Work Together to Avoid Sibling Rivalry
Originally published: 06.01.14 by Lisë Stewart
Even with a team approach to management, there are hurdles to overcome
There are many common complaints and questions that come up in family-run businesses because many small companies simply overlay large, corporate, hierarchical structures on their small, dynamic businesses without realizing they have options.
“Why does my brother get to lead the company? He may be older, but I’m smarter and more experienced!”
“My little sister is undermining my authority — How can I run a company like that?”
“Both of our childrenhave skills to run this company — How do we choose between the two?”
In sibling-run companies, the traditional structure is still common, particularly when one child has been involved with the business, there is a clear differentiation in skills and age or there’s a strong leadership tradition in the family. Today, however, siblings and extended family members are likely to buck the system and demand recognition for skills over status.
The team approach to management and leadership is growing in popularity and appeals to younger generations. In this case, the office of CEO can be a shared role, in which the organization can develop and use the individual strengths of each sibling in a coordinated fashion to benefit the whole. There are hurdles in this approach, however, particularly in regard to accountability, conflict management, shared vision, decisionmaking and cohesive communication.
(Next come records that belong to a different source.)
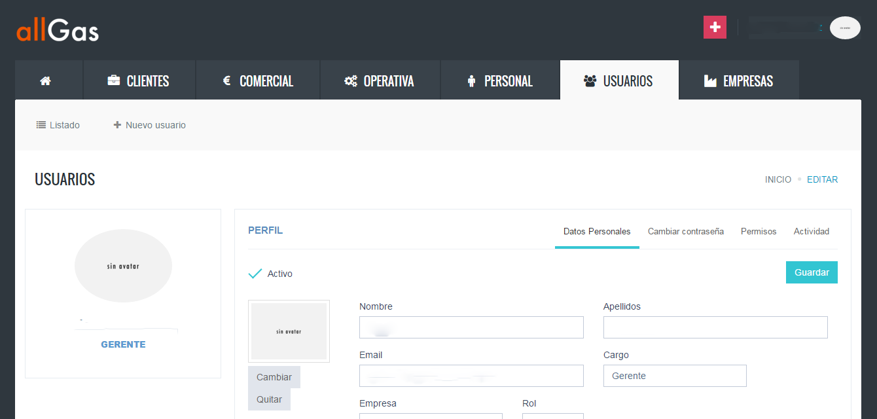Click the large sin avatar profile picture
This screenshot has width=877, height=419.
[x=123, y=266]
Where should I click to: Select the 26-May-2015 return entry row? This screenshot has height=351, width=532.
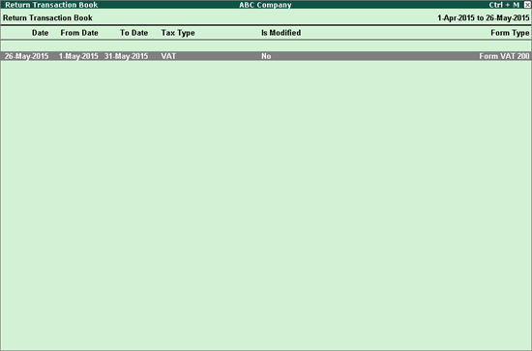pyautogui.click(x=266, y=56)
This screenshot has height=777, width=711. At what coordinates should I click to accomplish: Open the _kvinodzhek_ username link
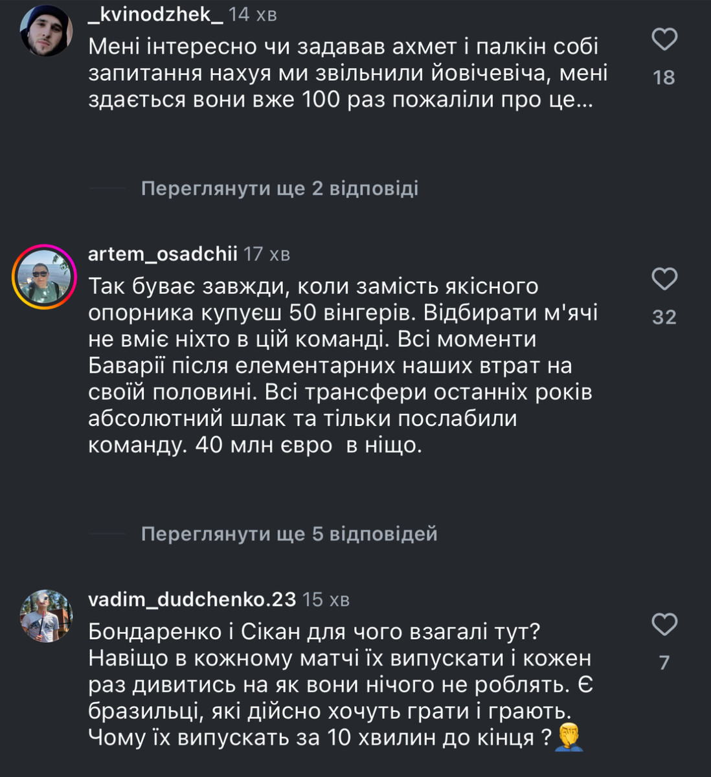click(x=155, y=14)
One way to get over these hurdles is with Code of Conduct Agreements and Operating Agreements. These offer sibling management teams an opportunity to clarify important management philosophies and duties. These might include information on how key decisions will be made, who’s on the management team, how key team members are selected, how finances are handled, what level of risk is acceptable, who is included as professional advisors, what the exit strategy will be and how conflict is managed.
In addition, the siblings need to have an agreement regarding compensation, benefits and estate planning. While these are often tricky aspects to negotiate, the best time for discussion is when the team is first formed and positive emotions are running high. Remember, it’s best to deal with the emotional issues before emotion becomes the issue.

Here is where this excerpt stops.